## Exercise directions:
Your copy starts at the line containing "Click the word sales inside the blue link" and ends at the last line below. Copy exactly, without pictures.

[Collected data entries]
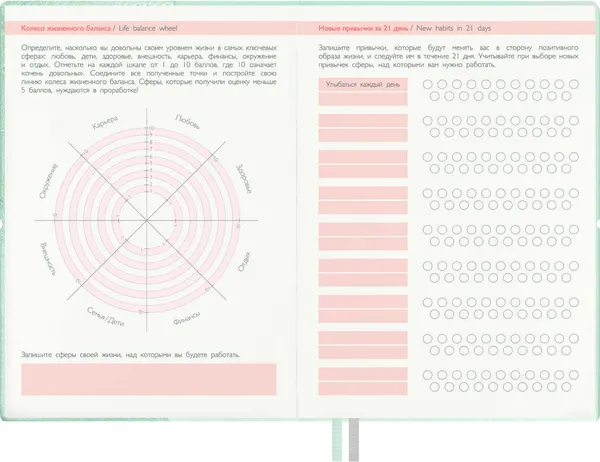Click the 'Внешность' label on the wheel

[48, 259]
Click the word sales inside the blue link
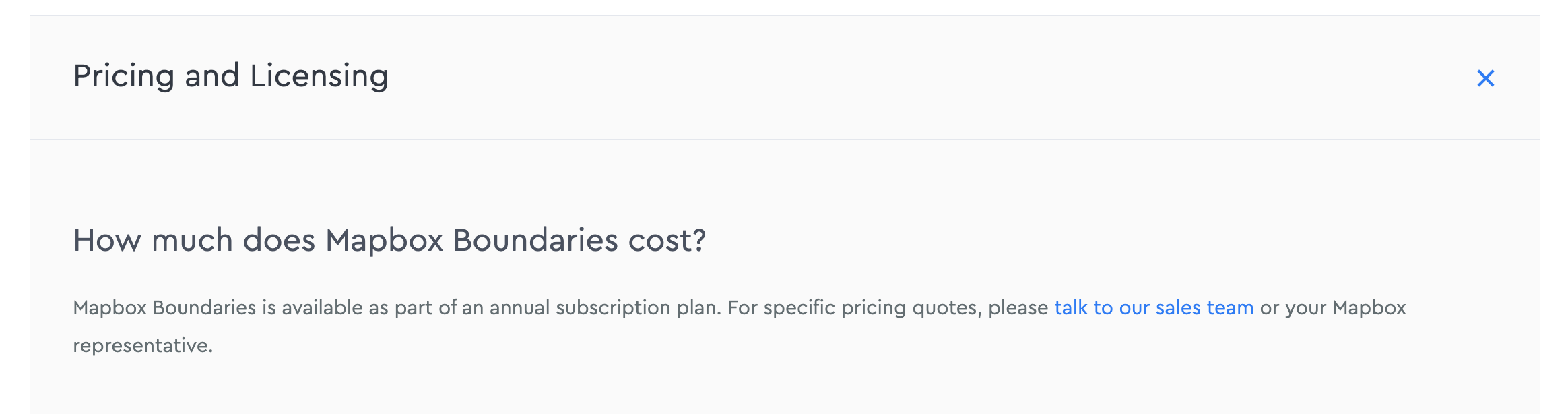 [1178, 307]
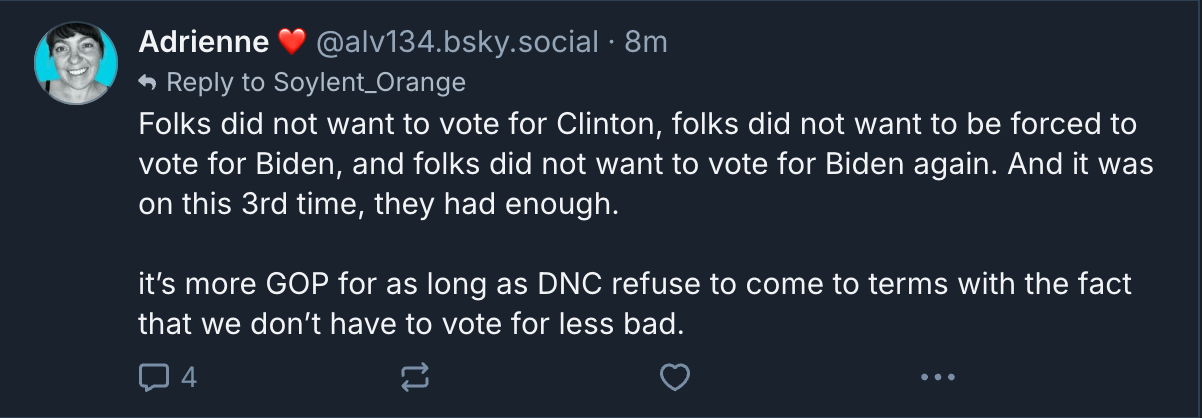Open the @alv134.bsky.social handle link
Viewport: 1202px width, 418px height.
click(458, 42)
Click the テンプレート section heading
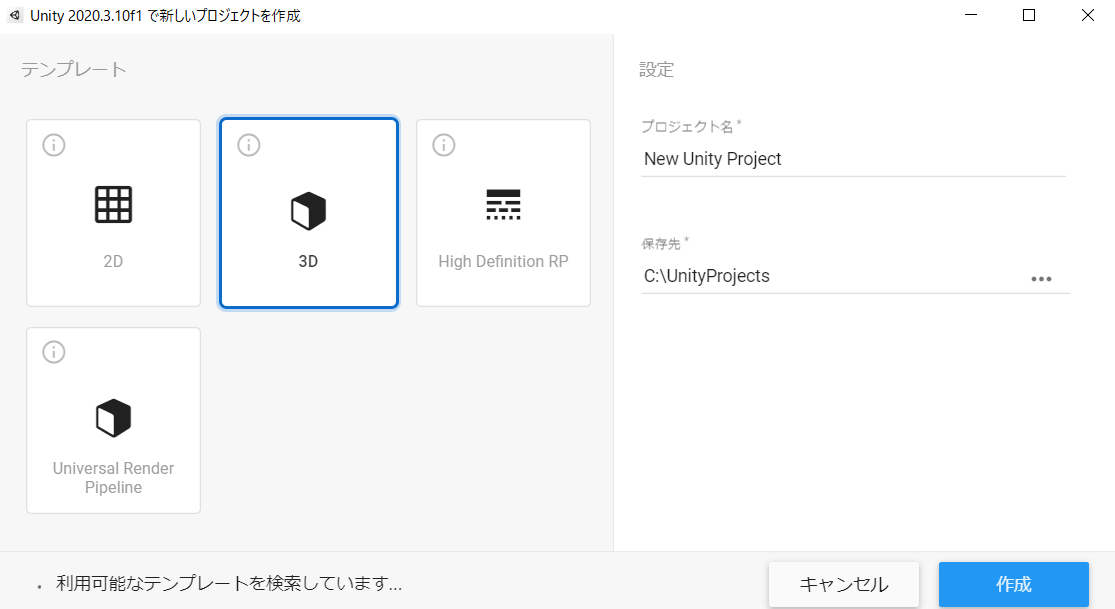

## Task result:
Click the word sales inside the blue link
 [1178, 307]
Open the @alv134.bsky.social handle link
Viewport: 1202px width, 418px height.
click(458, 42)
Click the テンプレート section heading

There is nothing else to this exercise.